🤖 AI Summary
This work addresses the lack of rigorous non-asymptotic convergence guarantees for the PPO-Clip algorithm. We study a deterministic actor-only variant under softmax policy parameterization and *f*-divergence regularization. First, we establish non-uniform Lipschitz smoothness and the Łojasiewicz inequality for the policy objective function. Building on this, we prove global linear convergence under forward KL regularization and local linear convergence under reverse KL regularization.
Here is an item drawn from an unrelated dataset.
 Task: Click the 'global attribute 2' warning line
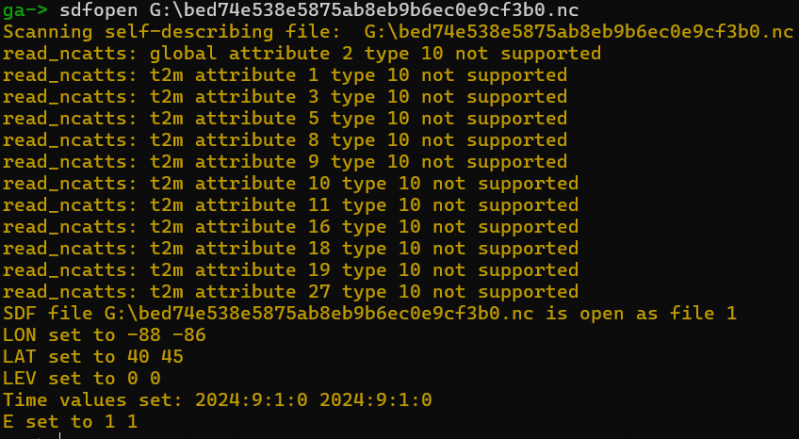click(x=301, y=53)
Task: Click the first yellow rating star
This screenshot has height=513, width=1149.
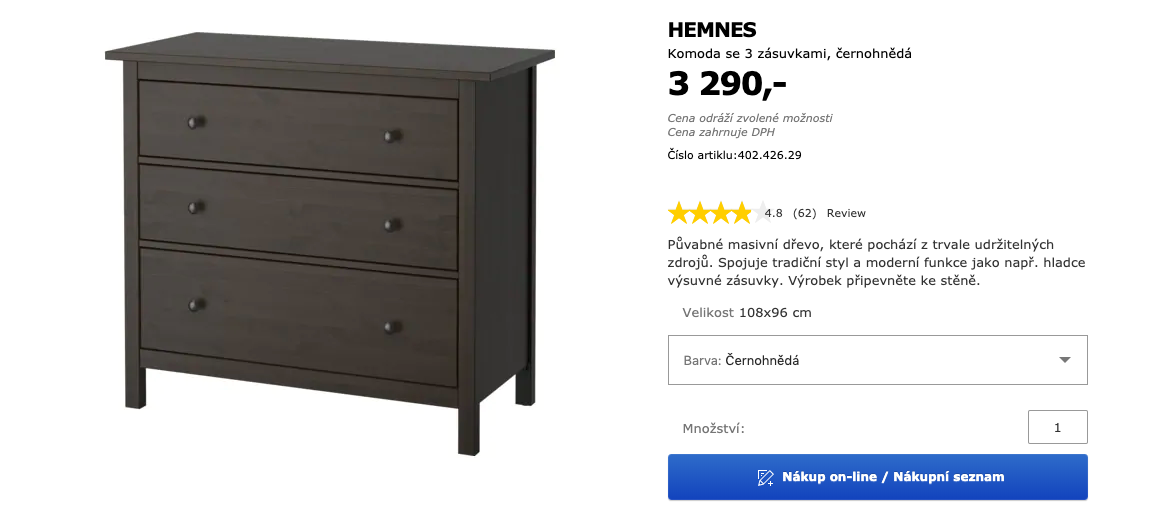Action: click(x=679, y=213)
Our analysis overcomes key limitations of existing PPO theory—which often relies on asymptotic assumptions or critic-coupled conditions—by providing the first verifiable non-asymptotic convergence guarantee for an actor-only PPO variant. This significantly advances the optimization-theoretic foundation of PPO and rigorously confirms its ability to efficiently converge to the globally optimal policy.
📝 Abstract
Reinforcement learning (RL) has gained attention for aligning large language models (LLMs) via reinforcement learning from human feedback (RLHF). The actor-only variants of Proximal Policy Optimization (PPO) are widely applied for their efficiency. These algorithms incorporate a clipping mechanism to improve stability. Besides, a regularization term, such as the reverse KL-divergence or a more general (f)-divergence, is introduced to prevent policy drift. Despite their empirical success, a rigorous theoretical understanding of the problem and the algorithm's properties is limited. This paper advances the theoretical foundations of the PPO-Clip algorithm by analyzing a deterministic actor-only PPO algorithm within the general RL setting with (f)-divergence regularization under the softmax policy parameterization. We derive a non-uniform Lipschitz smoothness condition and a Łojasiewicz inequality for the considered problem. Based on these, a non-asymptotic linear convergence rate to the globally optimal policy is established for the forward KL-regularizer. Furthermore, stationary convergence and local linear convergence are derived for the reverse KL-regularizer.